Recorro esas calles de la parte vieja de la ciudad que tantas veces recorrí por la noche. Han pasado ya algunos años de todo aquello. Y, ahora, bajo un sol que quiere y apenas puede, lo hacemos, las recorremos, a primera hora de la tarde. De repente, detenemos la conversación y no decimos nada. Un extraño silencio está presente en esas calles, a esa hora, y también se instala entre nosotros. Un silencio que se asemeja a una especie de susurro nostálgico y que sirve de banda sonora para esa fotografía que está en el interior de nuestras cabezas. En el interior de la mía, que camino y recuerdo cosas, muchas cosas, y no digo nada porque no hace falta hacerlo. Hace años, estaba ahí, en esas calles, con gente que ya no camina a mi lado, y ahora vuelvo a estarlo, a una hora diferente, y pienso en todo lo que ha cambiado entre una fecha y otra, y en el vértigo del tiempo. El tiempo, sí, como una punzada, como un golpe traicionero, como un aullido. Y, de pronto, pienso que no quiero cambiar nada de lo que me rodea ahora. Nada, excepto la situación laboral, claro está. Que el tiempo se detenga, que no avance. Que todo se quede como está (excepto el trabajo, insisto). La nostalgia no debe durar más que cinco minutos. Y eso es lo que dura, cinco minutos justos. Los que le permito. No hay que bajar la guardia con ella.
Cuando nos sentamos en la terraza del Café Tránsito, después del largo paseo, ya estamos en otra historia. Pedimos un gin-tonic y lo tomamos relajadamente, escuchando la deliciosa música que proviene del interior, saboreando la exquisita mezcla (ya se sabe que no todo el mundo sabe mezclar bien la ginebra con la tónica, ni añadir la porción justa de limón, nunca de naranja, como hacen ahora en algunos sitios). Una agradable brisa mueve las hojas de los árboles, también las primeras que han caído al suelo. El otoño se va instalando poco a poco: comienza a afianzarse. Septiembre es el mes en el que los melocotones ya están demasiado maduros y es también el mes en el que, con un poco de suerte, podremos comer los primeros higos. En octubre, por mi cumpleaños, ya podíamos comer los que maduraban en la higuera que había delante de la casa de los abuelos y de la que hablaba aquí el otro día. Mi cumpleaños siempre va asociado a ese sabor, el de los higos. Tan dulce, tan cargado de recuerdos de otras épocas. Veo a mi madre allí sentada, debajo de la higuera, disfrutando de su sabor, uno de sus favoritos.

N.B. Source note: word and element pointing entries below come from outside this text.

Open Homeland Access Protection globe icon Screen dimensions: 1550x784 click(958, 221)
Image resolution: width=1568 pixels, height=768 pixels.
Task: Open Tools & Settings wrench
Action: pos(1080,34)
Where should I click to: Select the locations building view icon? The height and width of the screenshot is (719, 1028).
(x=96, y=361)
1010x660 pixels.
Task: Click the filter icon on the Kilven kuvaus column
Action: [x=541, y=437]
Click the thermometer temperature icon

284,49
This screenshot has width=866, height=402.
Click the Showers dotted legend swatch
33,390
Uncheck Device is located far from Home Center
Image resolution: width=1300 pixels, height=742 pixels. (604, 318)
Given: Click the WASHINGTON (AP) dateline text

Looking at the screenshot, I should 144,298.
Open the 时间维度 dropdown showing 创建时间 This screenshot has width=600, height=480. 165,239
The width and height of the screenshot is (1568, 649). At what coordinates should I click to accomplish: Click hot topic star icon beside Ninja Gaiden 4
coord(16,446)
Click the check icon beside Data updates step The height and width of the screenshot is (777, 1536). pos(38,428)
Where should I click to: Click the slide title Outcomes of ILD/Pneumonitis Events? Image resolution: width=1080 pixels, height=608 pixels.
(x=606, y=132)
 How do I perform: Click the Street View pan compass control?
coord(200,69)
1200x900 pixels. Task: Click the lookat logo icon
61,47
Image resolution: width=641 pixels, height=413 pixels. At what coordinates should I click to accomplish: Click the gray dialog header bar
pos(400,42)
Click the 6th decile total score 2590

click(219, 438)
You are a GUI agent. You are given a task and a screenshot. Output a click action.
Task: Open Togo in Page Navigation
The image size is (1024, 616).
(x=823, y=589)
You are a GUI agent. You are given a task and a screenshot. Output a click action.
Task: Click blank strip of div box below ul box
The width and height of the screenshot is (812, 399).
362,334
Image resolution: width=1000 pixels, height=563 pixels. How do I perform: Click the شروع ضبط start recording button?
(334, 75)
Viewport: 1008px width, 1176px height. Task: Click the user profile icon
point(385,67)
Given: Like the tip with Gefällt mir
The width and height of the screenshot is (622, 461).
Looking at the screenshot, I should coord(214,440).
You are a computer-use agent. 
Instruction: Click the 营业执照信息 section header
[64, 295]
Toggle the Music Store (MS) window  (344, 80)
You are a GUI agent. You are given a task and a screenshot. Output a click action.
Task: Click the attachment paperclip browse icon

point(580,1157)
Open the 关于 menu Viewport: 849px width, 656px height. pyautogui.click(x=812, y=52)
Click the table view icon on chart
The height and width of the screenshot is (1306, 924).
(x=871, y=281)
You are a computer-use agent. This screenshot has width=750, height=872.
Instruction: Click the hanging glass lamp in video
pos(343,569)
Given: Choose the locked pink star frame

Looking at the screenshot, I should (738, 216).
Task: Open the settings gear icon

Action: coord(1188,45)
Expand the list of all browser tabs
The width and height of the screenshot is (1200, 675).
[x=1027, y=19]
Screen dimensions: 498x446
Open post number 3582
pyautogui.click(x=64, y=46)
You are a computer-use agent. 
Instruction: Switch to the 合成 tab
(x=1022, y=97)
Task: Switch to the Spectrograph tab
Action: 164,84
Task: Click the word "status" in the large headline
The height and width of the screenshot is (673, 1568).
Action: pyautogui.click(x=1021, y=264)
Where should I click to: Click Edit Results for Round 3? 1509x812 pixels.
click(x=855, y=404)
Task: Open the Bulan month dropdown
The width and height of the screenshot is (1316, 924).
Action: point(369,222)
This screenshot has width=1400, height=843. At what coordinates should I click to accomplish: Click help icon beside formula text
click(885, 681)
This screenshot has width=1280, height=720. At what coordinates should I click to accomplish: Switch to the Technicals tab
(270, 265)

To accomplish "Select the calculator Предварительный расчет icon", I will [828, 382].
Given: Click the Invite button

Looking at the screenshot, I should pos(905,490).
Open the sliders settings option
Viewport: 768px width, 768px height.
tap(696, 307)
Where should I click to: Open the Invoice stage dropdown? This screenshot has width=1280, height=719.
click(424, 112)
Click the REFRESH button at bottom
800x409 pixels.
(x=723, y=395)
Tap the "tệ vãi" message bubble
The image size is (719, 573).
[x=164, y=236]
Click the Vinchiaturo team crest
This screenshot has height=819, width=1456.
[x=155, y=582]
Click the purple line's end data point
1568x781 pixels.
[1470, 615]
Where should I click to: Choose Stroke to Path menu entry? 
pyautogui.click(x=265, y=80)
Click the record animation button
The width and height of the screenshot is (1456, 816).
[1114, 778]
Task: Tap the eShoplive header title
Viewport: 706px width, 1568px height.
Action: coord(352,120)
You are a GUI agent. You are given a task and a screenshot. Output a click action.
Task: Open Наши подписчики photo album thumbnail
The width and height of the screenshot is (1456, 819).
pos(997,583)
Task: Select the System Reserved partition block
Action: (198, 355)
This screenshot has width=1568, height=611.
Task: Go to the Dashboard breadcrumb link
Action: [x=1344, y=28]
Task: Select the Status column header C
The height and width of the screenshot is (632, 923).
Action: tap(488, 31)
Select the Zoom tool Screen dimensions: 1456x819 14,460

Y quiero que esa imagen no se borre de mi cabeza nunca (no lo hará). La madre que comía los primeros higos de la temporada y que disfrutaba viendo cómo su hijo planificaba sus cumpleaños. Así, un año tras otro, que siempre he sido de celebrar los cumpleaños de manera importante, con más dinero o con menos. A ver qué pasa este año.
Contemplo el movimiento de las hojas, siento el sabor del gin-tonic en la garganta y escucho la música que viene del interior del café. Por un momento, parece que no estuviésemos en esta ciudad, la nuestra, sino en algún otro rincón europeo. Me deleito con esa imagen, la de mi madre en aquel tiempo, y mantengo la nostalgia a raya. Cinco minutos. Para ella, es más que suficiente.